_Richiesta A_.
Ripeti alla lettera le righe dei record che vanno dalla riga con "This screenshot has height=1061, width=2548." fino alla fine dei record, entrambi gli estremi inclusi. Lascia fuori dalla risposta le immagini.

Si sopravvive anche senza andare in discoteca.


----------



## omicron (12 Settembre 2022)

Brunetta ha detto:


> Si sopravvive anche senza andare in discoteca.


Ah io ci sono andata due volte il sabato sera 
È una manciata di volte la domenica pomeriggio 
Ma proprio non mi piaceva 
Avevo amici però che si facevano tutti i sabato sera fino alle 3/4 del mattino
Se qualcuno aveva la macchina faceva il pulmino (e ovviamente non beveva)


----------



## Foglia (12 Settembre 2022)

I miei mai venuti a prendermi una volta , dovevo avere con chi tornare.


----------



## Brunetta (12 Settembre 2022)

omicron ha detto:


> Ah io ci sono andata due volte il sabato sera
> È una manciata di volte la domenica pomeriggio
> Ma proprio non mi piaceva
> Avevo amici però che si facevano tutti i sabato sera fino alle 3/4 del mattino
> Se qualcuno aveva la macchina faceva il pulmino (e ovviamente non beveva)


Al di là di ciò che piace, si possono fare distinzioni tra attività fattibili e no.
Altrimenti ha ragione Etta che il suo svago è farsi scopare da un pirla.


----------



## ologramma (12 Settembre 2022)

Noi mai andati  , erano automuniti o accompagnati, prima volta  del grande ansioso ,poi l'ansia l'ho lasciata alla mi signora avevo sonno ,non c'è la facevo a stare sveglio così dopo anche lei perché spesso ritornavano alle 4 o alle 5.
Non  ho più di queste preoccupazioni quindi ninna presto e sveglia alle 5


----------



## omicron (12 Settembre 2022)

Brunetta ha detto:


> Al di là di ciò che piace, si possono fare distinzioni tra attività fattibili e no.
> Altrimenti ha ragione Etta che il suo svago è farsi scopare da un pirla.

_Dati disponibili_.
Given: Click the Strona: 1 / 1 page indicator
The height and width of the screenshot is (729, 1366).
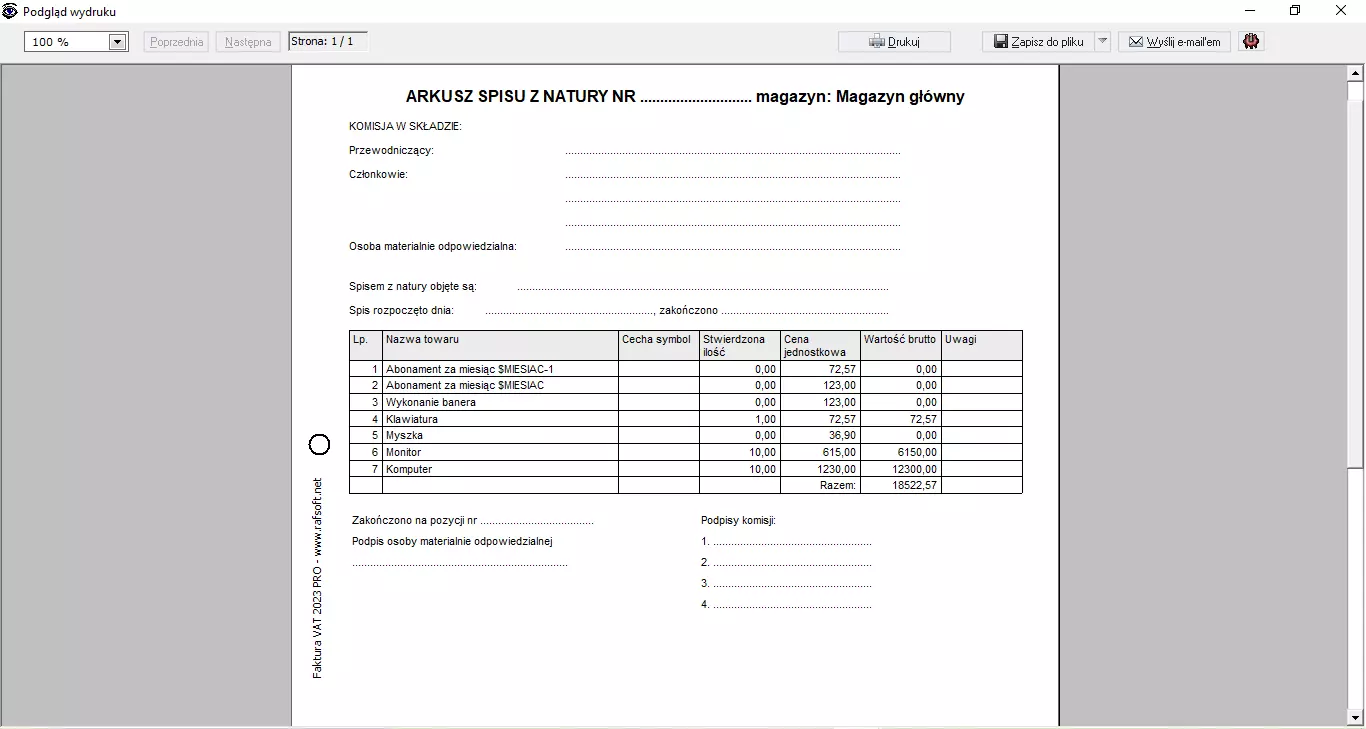Looking at the screenshot, I should [x=328, y=42].
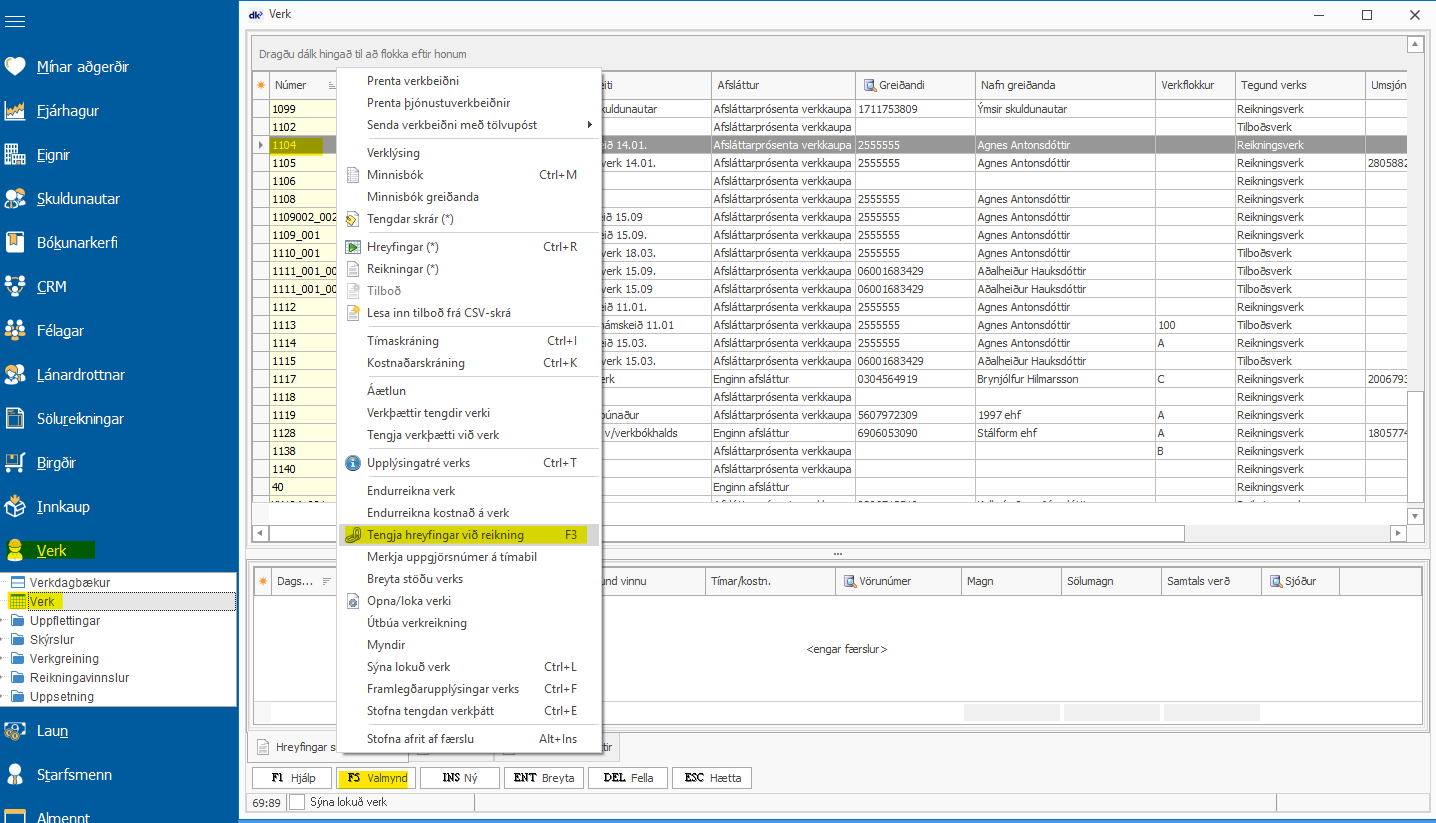Screen dimensions: 1436x823
Task: Click the Skuldunautar sidebar icon
Action: [15, 199]
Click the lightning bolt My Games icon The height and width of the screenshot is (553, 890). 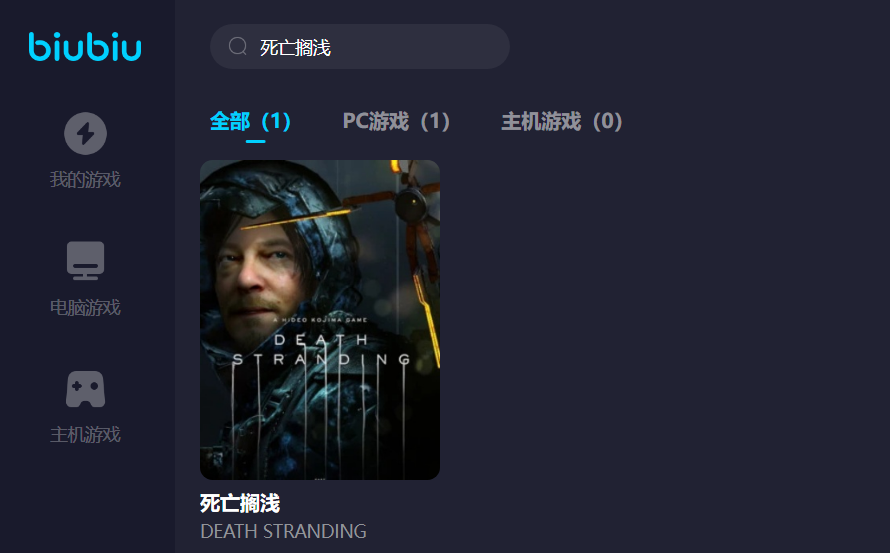pos(85,133)
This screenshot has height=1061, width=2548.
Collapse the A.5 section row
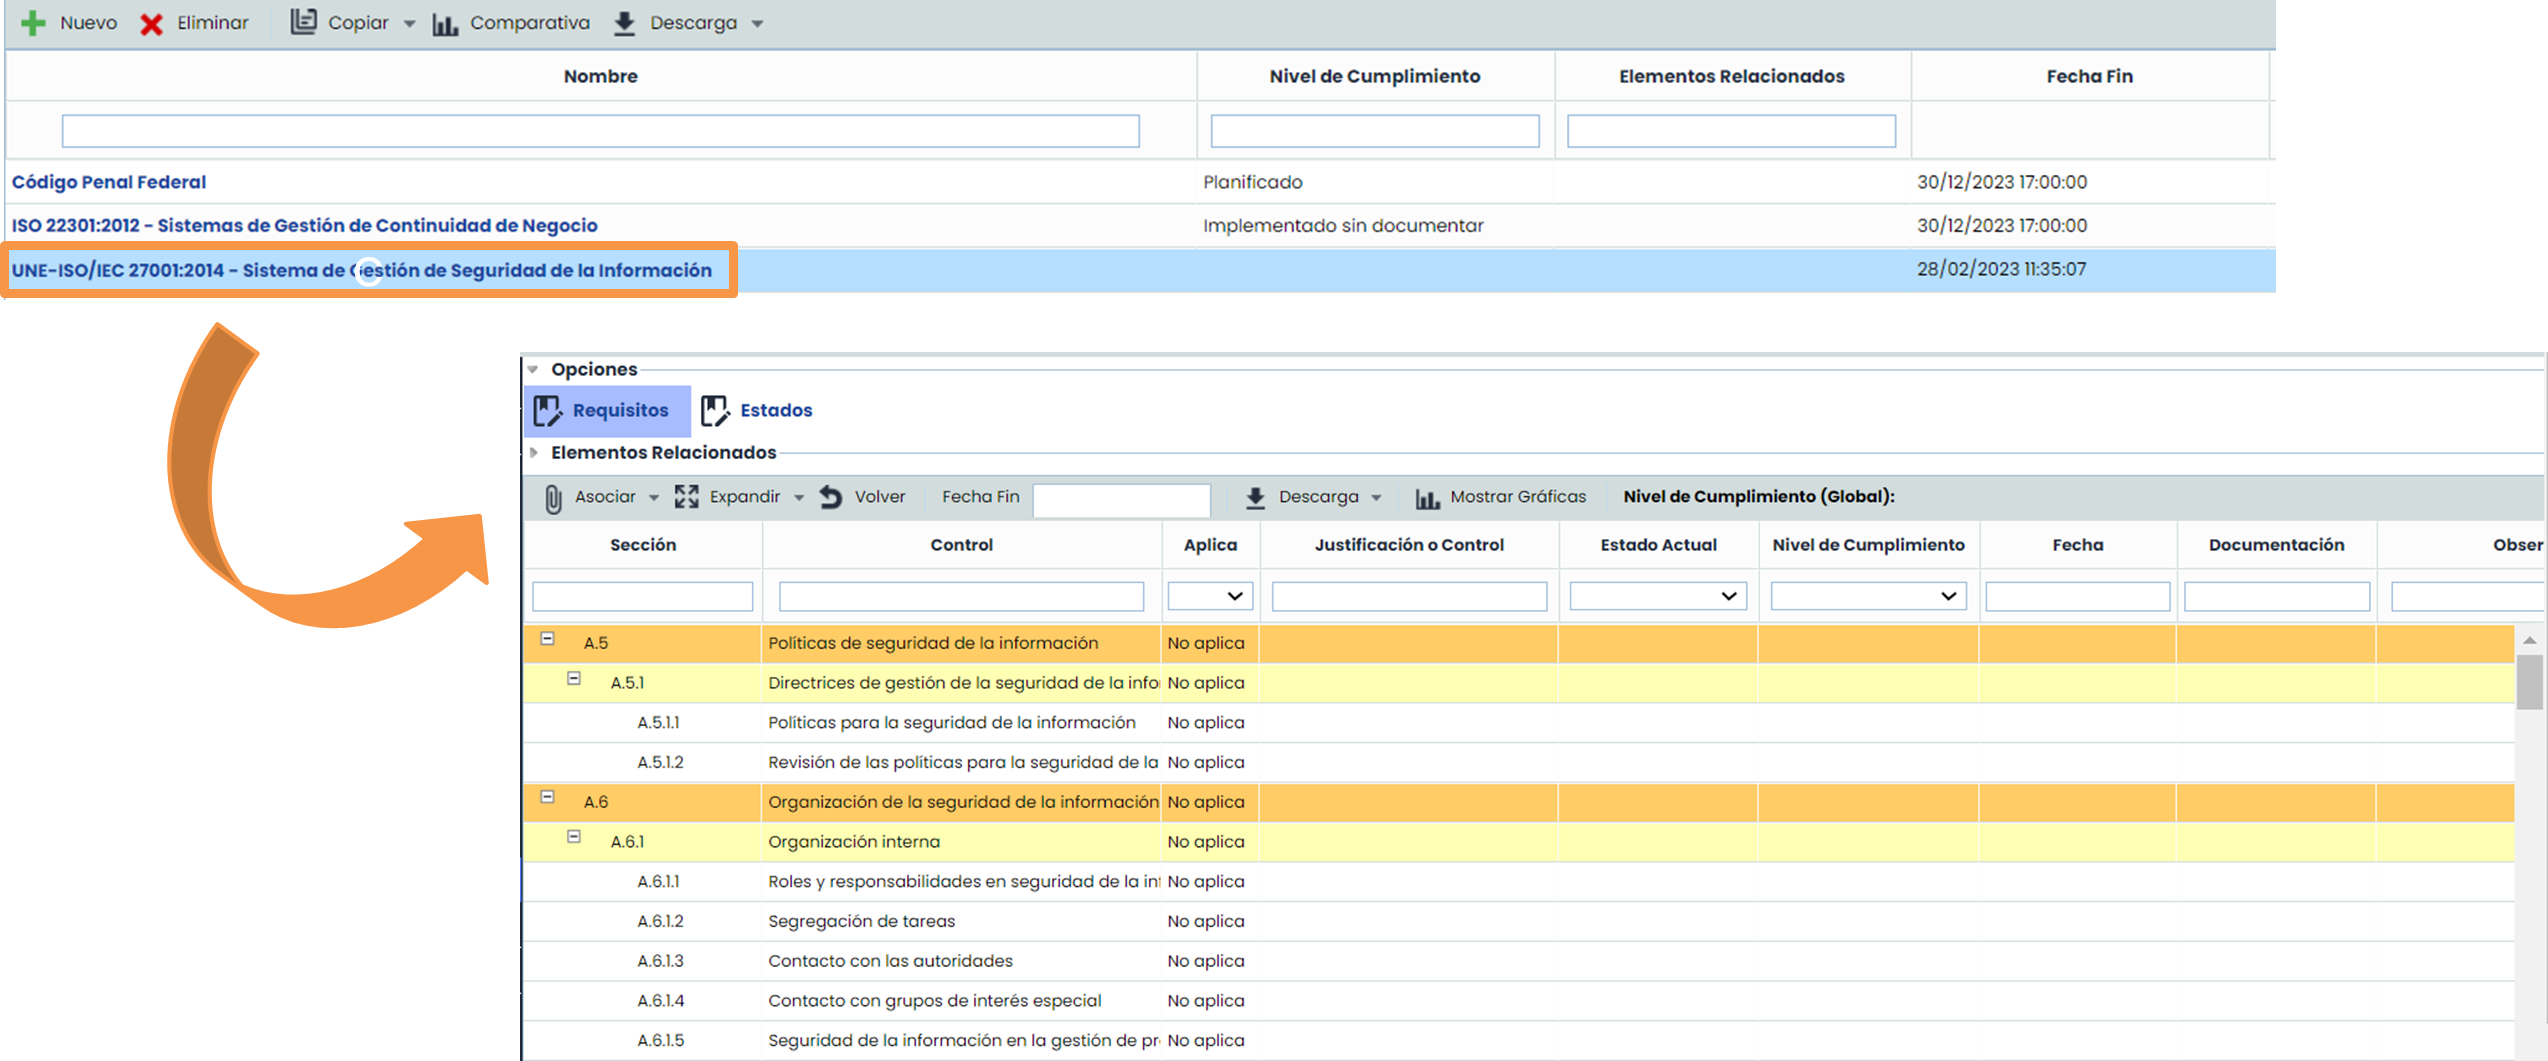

_Richiesta B_.
Trascrivi per intero e senza modifiche la discussione sulle serate in discoteca.

_Risposta completa A_.
This screenshot has height=1061, width=2548.
Collapse the A.5 section row

_Risposta completa B_.
Si sopravvive anche senza andare in discoteca.


----------



## omicron (12 Settembre 2022)

Brunetta ha detto:


> Si sopravvive anche senza andare in discoteca.


Ah io ci sono andata due volte il sabato sera 
È una manciata di volte la domenica pomeriggio 
Ma proprio non mi piaceva 
Avevo amici però che si facevano tutti i sabato sera fino alle 3/4 del mattino
Se qualcuno aveva la macchina faceva il pulmino (e ovviamente non beveva)


----------



## Foglia (12 Settembre 2022)

I miei mai venuti a prendermi una volta , dovevo avere con chi tornare.


----------



## Brunetta (12 Settembre 2022)

omicron ha detto:


> Ah io ci sono andata due volte il sabato sera
> È una manciata di volte la domenica pomeriggio
> Ma proprio non mi piaceva
> Avevo amici però che si facevano tutti i sabato sera fino alle 3/4 del mattino
> Se qualcuno aveva la macchina faceva il pulmino (e ovviamente non beveva)


Al di là di ciò che piace, si possono fare distinzioni tra attività fattibili e no.
Altrimenti ha ragione Etta che il suo svago è farsi scopare da un pirla.


----------



## ologramma (12 Settembre 2022)

Noi mai andati  , erano automuniti o accompagnati, prima volta  del grande ansioso ,poi l'ansia l'ho lasciata alla mi signora avevo sonno ,non c'è la facevo a stare sveglio così dopo anche lei perché spesso ritornavano alle 4 o alle 5.
Non  ho più di queste preoccupazioni quindi ninna presto e sveglia alle 5


----------



## omicron (12 Settembre 2022)

Brunetta ha detto:


> Al di là di ciò che piace, si possono fare distinzioni tra attività fattibili e no.
> Altrimenti ha ragione Etta che il suo svago è farsi scopare da un pirla.